No natural extract comes without challenges. Quebracho, in high dosages, can increase astringency to the point of grain draw or hard spots. We experienced this firsthand with multiple trials on thin calf double-buts. Keeping dose below 15% on the pelt solves the worst of it, and blend ratios with alder or chestnut often bring performance back into line for thin marks or soft tops.
Water chemistry in recipient tannery locations sometimes shifts the way Quebracho reacts. We worked hand-in-hand with partners in regions hard-hit by mineralized groundwater. In these places, adding sodium phosphate or acidifying gently keeps the liquor moving and prevents early strikes or incomplete tanning. Our technical service crew runs small-scale trials any time a customer changes water source, insuring batch-to-batch consistency.
A reliable supply hinges on forest availability and extraction capacity. Storms and logistics delays at origin sometimes hold up orders, but regular direct communication with forest managers and shipping partners eases the worst of these events. Maintaining inventory buffer stock at key distribution sites across three continents has shielded most customers from out-of-stock problems over the past ten years.
Looking ahead, advances in gentle extraction and improved bark recovery may boost yields and reduce waste even further. Efforts continue within our company to develop enzymatic and green solvent-based extraction, aiming for higher tannin recovery without excess use of fossil fuel-derived chemicals. These improvements move us closer to a closed-loop, low-emission setup and extend the harvestable lifespan of existing forests. Early pilot results in enzymatic extraction look promising for raising tannin percentage while reducing non-tannins and color-bleed, which can open new leather categories to vegetable-only tanning.
We recommend new users of Quebracho tanning agent start with pre-diluted solution additions to the drum.

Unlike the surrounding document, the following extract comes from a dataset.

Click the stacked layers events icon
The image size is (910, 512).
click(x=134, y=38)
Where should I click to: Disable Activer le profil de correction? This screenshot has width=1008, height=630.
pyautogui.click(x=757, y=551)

Pouring directly on hides risks uneven color and penetration—pre-mix in a separate tank and charge slowly for best results. For wet-end retanning, higher liquor float ensures full wetting and activates faster color development. Regular testing of pH and exhaustion rate lets production managers optimize batch timing and dose.
Combining Quebracho powder with other vegetable extracts allows finer tuning. We’ve seen tanneries run ratios from 70:30 Quebracho to chestnut for belt leathers, and 60:40 Quebracho to mimosa for firmer harness goods. Every site has its own approach, and our field support technicians provide real-time guidance to maximize both yield and finish.

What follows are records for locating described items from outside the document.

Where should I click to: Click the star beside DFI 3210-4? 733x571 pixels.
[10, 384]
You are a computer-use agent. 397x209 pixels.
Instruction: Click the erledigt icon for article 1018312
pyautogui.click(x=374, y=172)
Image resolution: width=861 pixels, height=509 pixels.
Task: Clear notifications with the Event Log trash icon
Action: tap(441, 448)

History shows Quebracho stands the test against synthetic alternatives on long-term wear, body, and color. Shoe tanneries find that uppers tanned with Quebracho survive creasing, stretching, and time far better than blends overloaded with synthetics. Rugged, vegetable-tanned articles owe their performance to the time-proven, hands-on management at every step, from forest to drum to final trim.
Quebracho tanning agent offers a rooted choice for those who value authenticity, consistency, and responsible production. Every step—from bark selection to final grinding—reflects firsthand industry expertise and a commitment to keep leather making an honest craft. Through feedback with dozens of tanneries, labs, and workers handling thousands of hides each year, we know what works on the floor and what fails in the real world. We measure success in finished bends, firm butts, and beautifully colored crusts bound for workshops and factories around the world.
Choosing Quebracho isn’t nostalgia; it’s a practical answer for strong, lasting, finished leather that respects forests, workers, and traditional craftsmanship. Real tanners spot the difference in-hand—substance, color, feel—born of experience on both the factory floor and in the woods where each tree stands. By holding ourselves to these standards, we deliver more than just a powder: we deliver a solution shaped by the leather trade’s past and future, tested day after day in the world’s toughest tanneries.